Public Perception of Feds
However, prior to exploring this topic further, we first need to examine and understand what public perception of Government means on a non-superficial level. Second, if there were to be any massive rebranding effort — which I currently deem inappropriate — it must be based on specifics, not generalities, in order to have the desired effect. Moreover, we must look at the underlying factors, both macro and micro, of how public opinion of Feds is shaped at any given point in time. Most notably, public perception of Government depends on multiple factors, including specific issues of the day, the collective mood of the country, political rhetoric, and stereotypes about Feds. Thus, consider the following:
Feds should NOT be engaged in a popularity contest
Civil servants are not politicians. Too many of today’s spineless politicos often base their words, work and vailed wisdom solely on public opinion. Yet, as career civil servants, we are neither in a popularity contest nor in a quest to win votes for re-election. Rather, we are responsible for doing the best job we can for the public at large — regardless of what the public may think about us. So let’s leave the popularity contest and polling-based decisions linked to fluid public opinion for our elected officials to tackle. As Feds, we must focus like a lazer beam on the job at hand, civil service.

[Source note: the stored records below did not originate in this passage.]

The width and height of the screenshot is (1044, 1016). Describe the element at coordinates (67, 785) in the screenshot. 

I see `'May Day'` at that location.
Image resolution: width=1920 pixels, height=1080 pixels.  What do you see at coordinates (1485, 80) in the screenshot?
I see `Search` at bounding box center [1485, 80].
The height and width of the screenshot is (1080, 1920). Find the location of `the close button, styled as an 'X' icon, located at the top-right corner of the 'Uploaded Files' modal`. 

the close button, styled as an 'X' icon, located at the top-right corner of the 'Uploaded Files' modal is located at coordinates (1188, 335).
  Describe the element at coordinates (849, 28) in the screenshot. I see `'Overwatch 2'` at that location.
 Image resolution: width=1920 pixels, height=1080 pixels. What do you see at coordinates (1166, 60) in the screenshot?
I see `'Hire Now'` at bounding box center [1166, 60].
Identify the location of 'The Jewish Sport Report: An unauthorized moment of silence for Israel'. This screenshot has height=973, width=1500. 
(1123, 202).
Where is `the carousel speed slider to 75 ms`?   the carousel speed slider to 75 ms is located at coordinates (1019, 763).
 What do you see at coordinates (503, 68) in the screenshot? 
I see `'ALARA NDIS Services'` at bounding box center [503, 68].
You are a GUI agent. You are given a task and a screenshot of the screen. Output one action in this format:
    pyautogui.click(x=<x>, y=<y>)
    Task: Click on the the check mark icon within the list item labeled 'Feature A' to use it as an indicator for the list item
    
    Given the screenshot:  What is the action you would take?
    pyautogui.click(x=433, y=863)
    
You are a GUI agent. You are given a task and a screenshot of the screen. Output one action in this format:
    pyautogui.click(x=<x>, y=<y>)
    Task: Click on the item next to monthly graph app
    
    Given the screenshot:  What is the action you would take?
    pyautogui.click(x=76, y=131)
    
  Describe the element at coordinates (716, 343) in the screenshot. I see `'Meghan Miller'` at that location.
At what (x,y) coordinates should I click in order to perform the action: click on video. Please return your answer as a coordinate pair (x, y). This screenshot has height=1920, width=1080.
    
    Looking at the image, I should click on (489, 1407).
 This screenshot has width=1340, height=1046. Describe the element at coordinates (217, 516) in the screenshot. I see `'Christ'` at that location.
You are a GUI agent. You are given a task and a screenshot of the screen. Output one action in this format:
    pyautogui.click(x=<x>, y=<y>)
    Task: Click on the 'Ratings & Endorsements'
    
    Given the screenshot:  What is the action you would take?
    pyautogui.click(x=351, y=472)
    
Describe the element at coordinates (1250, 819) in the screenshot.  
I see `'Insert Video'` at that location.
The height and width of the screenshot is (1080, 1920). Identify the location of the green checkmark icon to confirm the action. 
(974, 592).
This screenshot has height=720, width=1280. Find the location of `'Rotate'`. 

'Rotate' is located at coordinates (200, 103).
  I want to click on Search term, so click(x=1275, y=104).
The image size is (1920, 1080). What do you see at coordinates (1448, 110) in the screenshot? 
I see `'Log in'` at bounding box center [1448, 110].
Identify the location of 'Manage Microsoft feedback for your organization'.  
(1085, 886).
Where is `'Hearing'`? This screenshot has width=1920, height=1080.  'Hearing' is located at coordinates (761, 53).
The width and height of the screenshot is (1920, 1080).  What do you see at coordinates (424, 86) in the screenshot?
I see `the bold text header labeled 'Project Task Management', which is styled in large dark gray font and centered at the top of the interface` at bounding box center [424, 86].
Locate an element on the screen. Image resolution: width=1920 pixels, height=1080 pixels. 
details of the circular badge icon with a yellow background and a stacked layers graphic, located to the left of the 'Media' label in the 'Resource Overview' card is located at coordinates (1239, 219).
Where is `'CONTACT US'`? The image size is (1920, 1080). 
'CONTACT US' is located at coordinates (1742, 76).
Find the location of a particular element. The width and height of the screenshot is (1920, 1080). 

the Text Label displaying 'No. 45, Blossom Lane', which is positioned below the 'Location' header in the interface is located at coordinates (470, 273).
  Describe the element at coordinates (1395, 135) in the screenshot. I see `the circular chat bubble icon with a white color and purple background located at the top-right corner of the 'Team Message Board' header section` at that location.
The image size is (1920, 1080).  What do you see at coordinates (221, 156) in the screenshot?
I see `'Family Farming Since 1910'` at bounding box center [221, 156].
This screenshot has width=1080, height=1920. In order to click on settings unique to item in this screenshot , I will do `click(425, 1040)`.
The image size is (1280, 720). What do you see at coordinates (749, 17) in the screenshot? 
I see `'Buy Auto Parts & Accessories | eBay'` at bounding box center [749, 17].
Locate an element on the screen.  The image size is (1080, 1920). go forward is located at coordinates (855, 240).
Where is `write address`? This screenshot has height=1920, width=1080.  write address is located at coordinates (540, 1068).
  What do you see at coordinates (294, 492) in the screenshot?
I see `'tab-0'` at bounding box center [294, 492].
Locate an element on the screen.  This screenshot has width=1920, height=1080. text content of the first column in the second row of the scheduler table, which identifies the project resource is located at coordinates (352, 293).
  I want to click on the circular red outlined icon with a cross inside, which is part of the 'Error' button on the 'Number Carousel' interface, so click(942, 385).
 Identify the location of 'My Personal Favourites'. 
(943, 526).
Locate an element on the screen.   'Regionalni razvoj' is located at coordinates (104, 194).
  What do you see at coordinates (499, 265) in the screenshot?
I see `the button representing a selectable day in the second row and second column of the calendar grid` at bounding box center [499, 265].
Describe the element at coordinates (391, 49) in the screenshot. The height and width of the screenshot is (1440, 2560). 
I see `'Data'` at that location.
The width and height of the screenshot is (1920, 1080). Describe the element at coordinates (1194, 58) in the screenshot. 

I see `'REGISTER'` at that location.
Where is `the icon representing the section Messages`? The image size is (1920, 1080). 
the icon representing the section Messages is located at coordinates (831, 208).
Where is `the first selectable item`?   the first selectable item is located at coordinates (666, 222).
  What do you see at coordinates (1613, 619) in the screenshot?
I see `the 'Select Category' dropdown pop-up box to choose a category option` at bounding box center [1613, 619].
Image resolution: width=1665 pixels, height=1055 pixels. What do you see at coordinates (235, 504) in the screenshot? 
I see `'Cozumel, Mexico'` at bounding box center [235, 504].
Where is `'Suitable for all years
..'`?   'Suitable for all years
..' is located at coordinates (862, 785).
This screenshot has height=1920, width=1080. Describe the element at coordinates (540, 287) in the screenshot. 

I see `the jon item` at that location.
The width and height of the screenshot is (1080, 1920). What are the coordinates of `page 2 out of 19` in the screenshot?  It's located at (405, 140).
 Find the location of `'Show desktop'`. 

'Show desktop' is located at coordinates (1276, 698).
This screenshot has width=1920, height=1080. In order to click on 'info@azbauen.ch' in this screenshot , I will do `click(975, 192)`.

The truth is that Feds have been used as political pawns during many times throughout history — this is nothing new. Yet the overwhelming majority of Feds continue to perform their jobs effectively, admirably, and to the best of their ability despite public opinion, not because of it. Like the cycles of the moon, public perceptions of Government wax and wane. Public opinion of Feds is based upon a number of factors, some of which we have no control over.
Why public opinion of Feds is fractious
Some of the current factors causing negative attitudes toward Feds are based on the collective mood of the country. Today’s public opinion of Feds, may be related, but not limited, to factors such as: a lingering lackluster economy and struggling housing market, high unemployment, stock market jitters, and Federal benefit reductions, to name a few. This is all buttressed by one Party’s insidious election-year political rhetoric demonizing Government in general and Feds in particular. The widely reported scandals and malfeasance at GSA, TSA, and the Secret Service, for starters, only add fuel to the fire. Let’s also not forget about the continuing political gridlock on Capitol Hill and how that affects the public mood. President Truman’s admonition of a “Do-Nothing Congress” is just as applicable today as it was back then. But some politicians would rather point the finger at Feds than be held accountable for their own legislative failings and partisan inaction.
Thus, it’s no big surprise that this confluence of negative realities has led the public to think more poorly of Government overall — whether Federal, State or Local. During so-called bad times, the Government as a whole, rightly or wrongly, takes the brunt of public blame for the nation’s collective ills and/or misfortunes (ie. “Kick the Dog” syndrome). Feds are sometimes an easy target, albeit unfairly. However, public opinion and polling results merely represent a snapshot in time that change with the times.
*** Note: the views and opinions expressed herein are those of the author only.